CHAPTER 18 Superior Segmentectomy—Video 18
Introduction
The approach to a superior segmentectomy varies with the completeness of the fissure. If the fissure is complete, I prefer an anterior approach because the artery can be easily visualized in the fissure. If the fissure is incomplete, the entire fissure can be completed (as for a lower lobectomy [see Chapter 11]) so the anterior to posterior approach can be performed. Alternatively, the segmentectomy can be approached posteriorly.
Anterior Approach for Superior Segmentectomy (Video 18)

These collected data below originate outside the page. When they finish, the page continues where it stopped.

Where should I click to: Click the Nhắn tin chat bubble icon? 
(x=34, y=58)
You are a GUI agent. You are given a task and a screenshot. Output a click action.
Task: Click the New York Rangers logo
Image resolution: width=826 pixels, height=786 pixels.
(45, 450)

Step 1. Identifying the Artery in a Major Fissure: Complete Fissure
• Elevate the lower lobe with a ring forceps introduced posteriorly, and elevate the middle lobe or upper lobe (or both) with a ring forceps introduced anteriorly. If the fissure is complete, open the pleura with Metzenbaum scissors or electrocautery through the anterior incision to identify the artery (Figure 18-1).
• Through the lower anterior incision, dissect on the surface of the artery with Metzenbaum scissors. This creates a tunnel for the stapler to complete the fissure (Figure 18-2).
• Place the anvil of the stapler on the surface of the artery; it is not moved because ring forceps anteriorly and posteriorly pull the lung parenchyma of the fissure into the stapler.
• Directly below the fissure, continue to dissect with the Metzenbaum scissors beyond the superior segmental artery (Figure 18-4). The bronchus can be felt with the scissors. Continue this dissection through the posterior pleura to complete the remainder of the fissure.